The Shingen-ko Festival, held in mid-April, celebrates Takeda's life and ongoing influence, and incidentally holds the world record for largest gathering of samurai.
- Joining the battle, which requires a reservation and a contribution of around 13,000 yen
- Trying to spot and recognize all of Takeda's 24 generals
How to Get There
The highway bus departing from Shinjuku Bus Terminal takes around 130 minutes to Kofu.
From Kofu Station, it is only a minute or two on foot.
The mystery of Shingen's death
The festival is held every year on April 12, the day Takeda Shingen died. His death is surrounded by mystery. Some say he was shot by a sniper. Others say he finally lost a battle against an old war wound, while some believe he died of pneumonia.
No matter how he died, his death was a great loss for those battling against Tokugawa, and his life is still celebrated half a millennium later.
History's biggest samurai battle
On the Saturday before April 12, the streets of Kofu are lined with the biggest samurai parade in Japan.
It is estimated that over 1,000 people participate wearing traditional samurai garb. They gather at Kofu Station before marching through what was once Takeda's domain.

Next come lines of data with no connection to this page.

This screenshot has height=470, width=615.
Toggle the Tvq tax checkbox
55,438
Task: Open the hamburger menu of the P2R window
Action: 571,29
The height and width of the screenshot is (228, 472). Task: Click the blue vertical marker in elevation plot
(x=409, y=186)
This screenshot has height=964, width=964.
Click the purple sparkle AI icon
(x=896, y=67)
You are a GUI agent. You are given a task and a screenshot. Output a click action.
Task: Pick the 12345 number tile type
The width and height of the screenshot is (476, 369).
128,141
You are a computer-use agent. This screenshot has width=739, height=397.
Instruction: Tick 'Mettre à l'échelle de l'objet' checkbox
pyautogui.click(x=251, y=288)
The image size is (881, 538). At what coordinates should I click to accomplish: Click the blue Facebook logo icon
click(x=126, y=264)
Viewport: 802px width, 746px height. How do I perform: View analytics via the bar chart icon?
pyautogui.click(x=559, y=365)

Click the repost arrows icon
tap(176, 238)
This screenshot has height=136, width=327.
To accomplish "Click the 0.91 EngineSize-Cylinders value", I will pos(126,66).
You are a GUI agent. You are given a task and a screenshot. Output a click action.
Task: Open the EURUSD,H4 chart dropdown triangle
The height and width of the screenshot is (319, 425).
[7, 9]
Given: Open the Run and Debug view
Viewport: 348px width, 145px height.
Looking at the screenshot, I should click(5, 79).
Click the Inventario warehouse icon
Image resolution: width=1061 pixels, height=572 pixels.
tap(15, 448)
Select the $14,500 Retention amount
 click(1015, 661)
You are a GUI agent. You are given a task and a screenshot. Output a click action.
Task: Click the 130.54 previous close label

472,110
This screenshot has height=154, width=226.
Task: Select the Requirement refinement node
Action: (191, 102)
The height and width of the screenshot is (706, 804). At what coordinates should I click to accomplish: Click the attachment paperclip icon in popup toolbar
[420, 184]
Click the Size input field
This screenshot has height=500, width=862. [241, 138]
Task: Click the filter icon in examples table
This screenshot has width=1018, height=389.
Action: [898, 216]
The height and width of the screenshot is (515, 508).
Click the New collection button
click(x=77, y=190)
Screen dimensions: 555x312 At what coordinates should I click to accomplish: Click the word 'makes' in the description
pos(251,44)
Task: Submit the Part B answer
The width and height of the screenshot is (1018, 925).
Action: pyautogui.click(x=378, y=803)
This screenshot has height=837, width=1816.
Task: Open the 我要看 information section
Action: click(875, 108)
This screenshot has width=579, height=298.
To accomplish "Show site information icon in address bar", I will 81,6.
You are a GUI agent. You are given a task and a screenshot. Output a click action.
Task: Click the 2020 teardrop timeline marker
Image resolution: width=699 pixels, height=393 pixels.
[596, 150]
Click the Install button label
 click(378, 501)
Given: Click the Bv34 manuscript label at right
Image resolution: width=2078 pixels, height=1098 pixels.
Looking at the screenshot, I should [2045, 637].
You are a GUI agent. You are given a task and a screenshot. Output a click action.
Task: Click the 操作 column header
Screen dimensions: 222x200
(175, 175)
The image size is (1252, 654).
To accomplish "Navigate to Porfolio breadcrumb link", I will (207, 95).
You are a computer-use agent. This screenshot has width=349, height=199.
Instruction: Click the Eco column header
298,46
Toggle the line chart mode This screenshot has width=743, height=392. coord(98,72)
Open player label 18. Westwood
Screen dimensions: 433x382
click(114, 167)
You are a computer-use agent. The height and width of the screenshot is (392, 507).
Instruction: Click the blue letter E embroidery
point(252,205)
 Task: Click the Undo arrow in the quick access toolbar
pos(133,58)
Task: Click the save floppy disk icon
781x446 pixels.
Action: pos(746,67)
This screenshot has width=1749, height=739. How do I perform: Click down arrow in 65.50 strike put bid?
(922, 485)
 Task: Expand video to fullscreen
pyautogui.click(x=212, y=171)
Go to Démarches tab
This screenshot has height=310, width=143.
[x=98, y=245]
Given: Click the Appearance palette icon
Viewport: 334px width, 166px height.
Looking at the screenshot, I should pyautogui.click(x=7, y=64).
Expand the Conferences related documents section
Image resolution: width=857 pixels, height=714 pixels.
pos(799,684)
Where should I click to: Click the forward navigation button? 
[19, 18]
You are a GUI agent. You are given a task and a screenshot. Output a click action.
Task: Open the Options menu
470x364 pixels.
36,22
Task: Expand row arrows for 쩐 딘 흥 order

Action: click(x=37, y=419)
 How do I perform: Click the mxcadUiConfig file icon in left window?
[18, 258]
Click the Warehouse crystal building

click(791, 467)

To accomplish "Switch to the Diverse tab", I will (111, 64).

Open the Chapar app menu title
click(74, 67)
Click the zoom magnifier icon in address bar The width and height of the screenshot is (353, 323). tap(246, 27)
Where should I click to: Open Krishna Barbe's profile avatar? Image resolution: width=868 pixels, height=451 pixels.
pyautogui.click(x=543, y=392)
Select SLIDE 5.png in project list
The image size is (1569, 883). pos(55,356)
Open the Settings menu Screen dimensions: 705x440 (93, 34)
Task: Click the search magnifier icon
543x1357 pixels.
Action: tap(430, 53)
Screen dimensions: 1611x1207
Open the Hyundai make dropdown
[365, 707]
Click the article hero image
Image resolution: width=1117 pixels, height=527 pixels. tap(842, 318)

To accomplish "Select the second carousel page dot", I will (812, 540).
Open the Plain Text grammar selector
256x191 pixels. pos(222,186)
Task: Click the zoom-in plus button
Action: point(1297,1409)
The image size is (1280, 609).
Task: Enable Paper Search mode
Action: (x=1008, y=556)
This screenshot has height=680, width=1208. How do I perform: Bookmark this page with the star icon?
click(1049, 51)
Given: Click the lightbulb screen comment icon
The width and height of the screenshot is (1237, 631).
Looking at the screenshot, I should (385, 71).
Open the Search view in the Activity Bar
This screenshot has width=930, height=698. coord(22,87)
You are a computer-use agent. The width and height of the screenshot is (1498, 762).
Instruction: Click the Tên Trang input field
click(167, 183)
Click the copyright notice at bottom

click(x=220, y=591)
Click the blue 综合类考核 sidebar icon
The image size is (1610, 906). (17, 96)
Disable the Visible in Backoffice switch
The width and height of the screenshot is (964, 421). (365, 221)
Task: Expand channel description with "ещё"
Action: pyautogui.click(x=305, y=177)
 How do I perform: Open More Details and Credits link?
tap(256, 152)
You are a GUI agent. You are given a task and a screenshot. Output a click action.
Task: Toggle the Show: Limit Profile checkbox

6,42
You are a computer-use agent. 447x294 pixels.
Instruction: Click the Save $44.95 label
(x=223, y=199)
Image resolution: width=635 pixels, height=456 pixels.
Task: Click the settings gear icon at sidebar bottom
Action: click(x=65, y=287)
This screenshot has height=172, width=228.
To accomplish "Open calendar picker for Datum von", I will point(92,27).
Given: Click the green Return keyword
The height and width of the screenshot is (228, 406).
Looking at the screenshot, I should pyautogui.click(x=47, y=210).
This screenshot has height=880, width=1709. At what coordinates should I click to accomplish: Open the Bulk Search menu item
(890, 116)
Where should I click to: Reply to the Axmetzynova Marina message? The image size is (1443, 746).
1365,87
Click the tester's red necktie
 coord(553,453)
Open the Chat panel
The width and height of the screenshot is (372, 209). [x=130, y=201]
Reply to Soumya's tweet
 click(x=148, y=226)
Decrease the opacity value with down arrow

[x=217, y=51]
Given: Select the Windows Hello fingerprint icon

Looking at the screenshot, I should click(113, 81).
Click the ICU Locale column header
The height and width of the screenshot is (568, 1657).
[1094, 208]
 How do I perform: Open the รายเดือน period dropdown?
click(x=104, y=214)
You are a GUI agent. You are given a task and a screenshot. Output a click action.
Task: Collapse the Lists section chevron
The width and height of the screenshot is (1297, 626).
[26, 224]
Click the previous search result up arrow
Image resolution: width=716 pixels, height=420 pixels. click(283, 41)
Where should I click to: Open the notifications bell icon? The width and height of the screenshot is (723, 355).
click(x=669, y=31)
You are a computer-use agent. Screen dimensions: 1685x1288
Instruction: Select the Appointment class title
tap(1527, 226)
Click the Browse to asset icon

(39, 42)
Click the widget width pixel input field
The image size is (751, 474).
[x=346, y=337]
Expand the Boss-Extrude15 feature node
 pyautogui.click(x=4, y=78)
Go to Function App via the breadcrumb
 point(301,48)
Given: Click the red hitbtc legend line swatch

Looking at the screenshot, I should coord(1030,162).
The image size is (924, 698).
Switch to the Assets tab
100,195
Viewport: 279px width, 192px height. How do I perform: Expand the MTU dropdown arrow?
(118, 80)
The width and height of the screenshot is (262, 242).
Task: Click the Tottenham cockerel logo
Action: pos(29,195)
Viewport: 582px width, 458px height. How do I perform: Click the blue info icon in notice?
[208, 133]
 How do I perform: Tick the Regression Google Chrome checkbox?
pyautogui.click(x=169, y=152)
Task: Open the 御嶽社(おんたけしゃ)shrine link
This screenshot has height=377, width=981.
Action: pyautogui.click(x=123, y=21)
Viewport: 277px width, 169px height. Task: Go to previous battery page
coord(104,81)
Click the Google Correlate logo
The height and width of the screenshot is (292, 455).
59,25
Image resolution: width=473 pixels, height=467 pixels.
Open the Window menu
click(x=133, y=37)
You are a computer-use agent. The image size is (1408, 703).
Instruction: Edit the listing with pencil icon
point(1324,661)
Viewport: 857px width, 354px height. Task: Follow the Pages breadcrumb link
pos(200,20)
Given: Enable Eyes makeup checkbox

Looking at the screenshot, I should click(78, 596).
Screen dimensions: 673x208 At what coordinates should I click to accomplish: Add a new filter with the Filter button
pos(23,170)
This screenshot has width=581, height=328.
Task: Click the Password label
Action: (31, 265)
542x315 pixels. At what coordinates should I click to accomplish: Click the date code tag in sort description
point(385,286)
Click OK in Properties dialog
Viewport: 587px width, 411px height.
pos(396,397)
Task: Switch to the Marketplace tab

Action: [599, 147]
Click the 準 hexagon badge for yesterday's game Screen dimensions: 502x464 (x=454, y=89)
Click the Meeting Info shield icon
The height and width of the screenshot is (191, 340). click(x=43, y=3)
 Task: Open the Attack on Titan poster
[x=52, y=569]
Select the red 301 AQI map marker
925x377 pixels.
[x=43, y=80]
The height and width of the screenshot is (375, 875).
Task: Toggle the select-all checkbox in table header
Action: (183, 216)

Later in the day, they re-enact the battle of Kawanakajima, for which many of the participants practice all year to make sure they have all the details ironed out. This takes place at Takeda Shrine.
Taking part in the battle
You don't have to just watch the parade. If you'd like to join, you can contact the festival organizers and reserve a spot in the ranks of the army. A contribution of around 13,000 yen must be made, and places are limited.
A game of generals
In real life, Takeda surrounded himself with 24 generals, each of which he trusted dearly and played an important historical role.
The festival also includes each of these generals, each with his own unique armor. Trying to spot and recognize each of them is a fun game for aspiring historians.